スパタ・パダングシュタサナの利点は何ですか?
- 脚の筋肉を伸ばして強化し、適度なストレッチを与え、柔軟性を高めます。
- また、股関節を伸ばして強化し、鼠径部の柔軟性を向上させるのにも役立ちます。
- これは体幹の筋肉を強化し、ウエスト部分の余分な脂肪を落とすのに非常に役立ちます。
- これもできます ストレスを軽減するのに役立ちます 不安は心を落ち着かせ、落ち着きを与えてくれます。
- 自分の体とその感覚に気づくのに役立ちます。
- これは内腿の筋肉を鍛え、柔軟性を高めます。
- これは、体のバランスをとり、体の位置を調整し、安定を保つのにも役立ちます。
- 軽度の下痢を軽減するのに役立ちます 背痛 と緊張。
恩恵を受ける可能性のある健康状態 スプタ・パダングスタサナ
- 忙しいスケジュールと継続的な仕事で、私たちは腰痛に悩まされていますが、このアーサナを定期的に練習すると、大きな助けとなるでしょう。

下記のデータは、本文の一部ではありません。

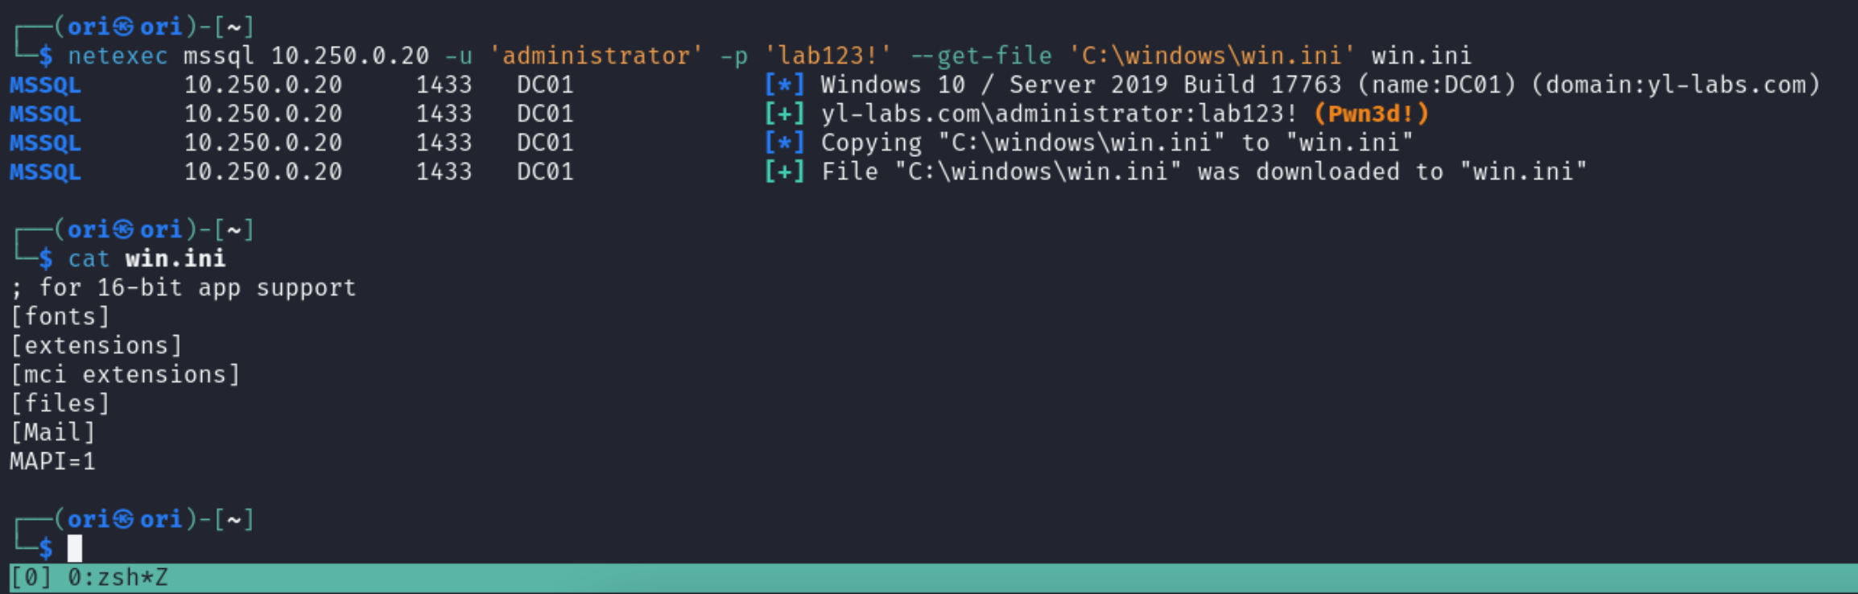Click the [Mail] section line
The height and width of the screenshot is (594, 1858).
coord(52,433)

- これは膵臓の筋肉を刺激するため、糖尿病のリスクを軽減するのに役立ちます。
- ハムストリング、腰、太もも、膝の柔軟性に問題がある場合は、このアーサナで筋肉を伸ばし、柔軟性を高めることができます。
- 消化に問題のある人はこれを行ってください 消化を改善するアーサナ 膨満感やガスを処理して取り除きます。
- 姿勢が悪い人は、このアーサナを行うことで姿勢を改善できます。
安全と注意事項
- ハムストリング、大腿四頭筋、足首、膝、または肩に怪我がある場合は、避けるか、医師に相談してください。

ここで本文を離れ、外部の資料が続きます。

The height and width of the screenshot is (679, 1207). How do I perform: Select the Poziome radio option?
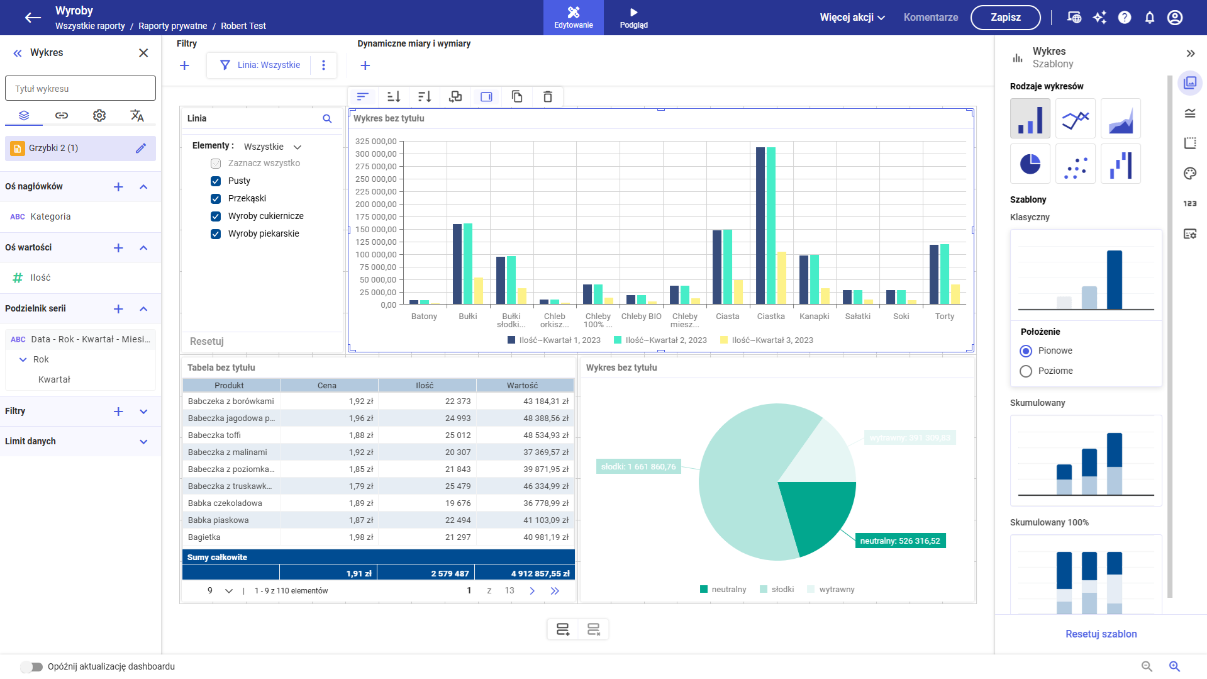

- 頭痛や下痢に悩まされている場合は避けてください。
- 妊娠中の女性は避けるか、医療専門家に相談してください。
- ポーズを取り過ぎないようにしてください。 ハムストリングスが硬い。
- 初心者はヨガの先生の指導の下でのみ練習してください。
- バランスを取るのが難しい場合は、壁の近くで練習するか、支えとしてチャーを置いてください。
スパタ・パダングシュターサナと 息
- 長時間デスクに座って仕事をしていると、体幹と肩にストレスがかかり、緊張し、衰えてしまいます。 エカ・パーダ・インドゥダラサナ 呼吸をすることで、精神的および肉体的なブロックを取り除くことができます。

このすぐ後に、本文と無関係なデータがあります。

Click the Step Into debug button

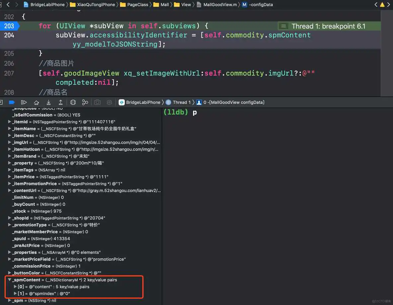click(48, 102)
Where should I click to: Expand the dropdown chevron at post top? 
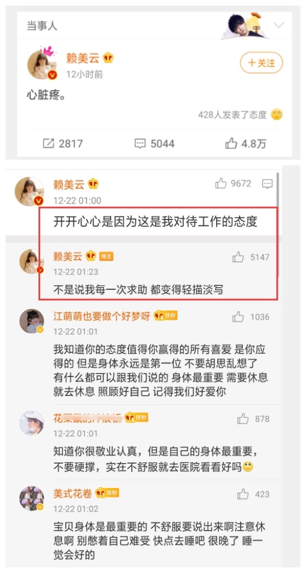[x=278, y=25]
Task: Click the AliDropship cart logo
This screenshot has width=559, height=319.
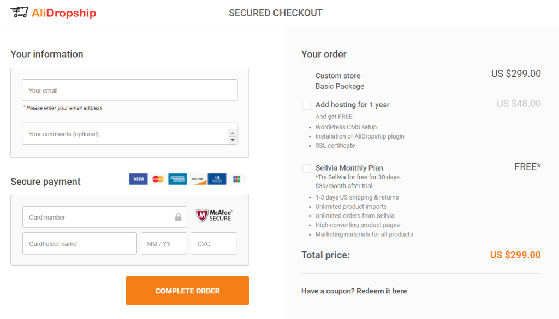Action: 19,13
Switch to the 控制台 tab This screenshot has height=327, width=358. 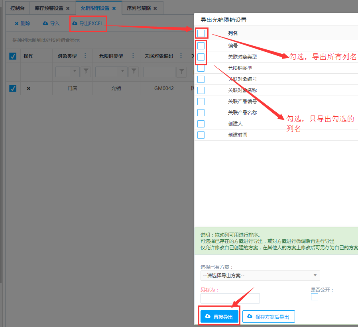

- 深呼吸をしながら タダサナのポーズ 体をリラックスさせてください。深く息を吸いながら腕を上げ、手を ナマステのポーズ、または反対の手で手首をつかむこともできます。呼吸を続けながら背骨を伸ばし、腕を伸ばします。息を吸いながら右足を右側に向かって持ち上げ、息を吐きながら上半身と腕を右側に曲げ、ゆっくりと呼吸を続け、ストレッチを感じます。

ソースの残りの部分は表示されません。